# [Provided material]
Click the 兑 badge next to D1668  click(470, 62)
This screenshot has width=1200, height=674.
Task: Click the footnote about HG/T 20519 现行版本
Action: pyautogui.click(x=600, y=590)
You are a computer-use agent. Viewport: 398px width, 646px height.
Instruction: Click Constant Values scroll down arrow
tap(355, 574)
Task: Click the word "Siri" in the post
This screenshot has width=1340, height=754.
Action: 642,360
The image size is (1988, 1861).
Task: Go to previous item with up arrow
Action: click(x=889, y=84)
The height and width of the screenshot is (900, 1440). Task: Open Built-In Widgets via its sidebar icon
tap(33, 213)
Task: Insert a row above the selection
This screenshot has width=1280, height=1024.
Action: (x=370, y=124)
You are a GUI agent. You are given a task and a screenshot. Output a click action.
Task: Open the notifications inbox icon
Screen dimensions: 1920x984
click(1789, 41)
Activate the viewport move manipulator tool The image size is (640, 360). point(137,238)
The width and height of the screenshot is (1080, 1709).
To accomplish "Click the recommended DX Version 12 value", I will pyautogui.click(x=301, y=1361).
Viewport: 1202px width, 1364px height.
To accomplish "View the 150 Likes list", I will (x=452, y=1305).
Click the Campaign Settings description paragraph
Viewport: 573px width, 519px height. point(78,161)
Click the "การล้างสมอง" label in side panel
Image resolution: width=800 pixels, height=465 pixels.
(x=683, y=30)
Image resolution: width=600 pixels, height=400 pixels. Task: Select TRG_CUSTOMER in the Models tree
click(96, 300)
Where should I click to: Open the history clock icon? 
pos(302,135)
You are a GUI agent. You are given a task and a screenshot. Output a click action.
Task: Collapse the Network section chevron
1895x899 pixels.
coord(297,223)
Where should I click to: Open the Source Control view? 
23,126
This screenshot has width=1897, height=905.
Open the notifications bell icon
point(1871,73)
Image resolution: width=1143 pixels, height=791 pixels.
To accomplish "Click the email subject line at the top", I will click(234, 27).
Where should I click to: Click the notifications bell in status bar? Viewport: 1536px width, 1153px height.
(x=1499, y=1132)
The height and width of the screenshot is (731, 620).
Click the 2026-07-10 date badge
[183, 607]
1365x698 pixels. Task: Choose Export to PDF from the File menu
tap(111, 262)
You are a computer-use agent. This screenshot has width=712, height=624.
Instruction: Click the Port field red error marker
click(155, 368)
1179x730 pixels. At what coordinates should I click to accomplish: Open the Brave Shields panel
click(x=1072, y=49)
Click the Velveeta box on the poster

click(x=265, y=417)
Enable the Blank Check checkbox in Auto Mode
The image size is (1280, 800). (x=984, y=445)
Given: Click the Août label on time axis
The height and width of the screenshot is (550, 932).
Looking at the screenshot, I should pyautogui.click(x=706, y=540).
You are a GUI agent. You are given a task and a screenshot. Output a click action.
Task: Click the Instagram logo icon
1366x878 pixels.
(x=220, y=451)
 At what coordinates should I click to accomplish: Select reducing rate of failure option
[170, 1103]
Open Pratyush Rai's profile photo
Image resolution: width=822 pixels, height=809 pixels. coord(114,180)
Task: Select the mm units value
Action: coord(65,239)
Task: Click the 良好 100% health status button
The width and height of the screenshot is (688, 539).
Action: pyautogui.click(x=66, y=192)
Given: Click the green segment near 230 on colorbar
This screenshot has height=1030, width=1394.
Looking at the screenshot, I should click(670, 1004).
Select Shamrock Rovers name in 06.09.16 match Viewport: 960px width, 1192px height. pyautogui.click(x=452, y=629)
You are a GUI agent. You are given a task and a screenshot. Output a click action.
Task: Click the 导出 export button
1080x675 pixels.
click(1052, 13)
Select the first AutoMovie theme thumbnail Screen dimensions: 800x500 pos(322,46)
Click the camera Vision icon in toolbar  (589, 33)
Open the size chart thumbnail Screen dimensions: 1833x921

# [Task directions]
Using the line that contains "Task: Click the 良好 100% health status button" as the first, reproduce each line exactly through the last line of the listing.

# [Exercise answer]
Task: Click the 良好 100% health status button
The width and height of the screenshot is (688, 539).
Action: pyautogui.click(x=66, y=192)
Given: Click the green segment near 230 on colorbar
This screenshot has height=1030, width=1394.
Looking at the screenshot, I should click(670, 1004).
Select Shamrock Rovers name in 06.09.16 match Viewport: 960px width, 1192px height. pyautogui.click(x=452, y=629)
You are a GUI agent. You are given a task and a screenshot. Output a click action.
Task: Click the 导出 export button
1080x675 pixels.
click(1052, 13)
Select the first AutoMovie theme thumbnail Screen dimensions: 800x500 pos(322,46)
Click the camera Vision icon in toolbar  (589, 33)
Open the size chart thumbnail Screen dimensions: 1833x921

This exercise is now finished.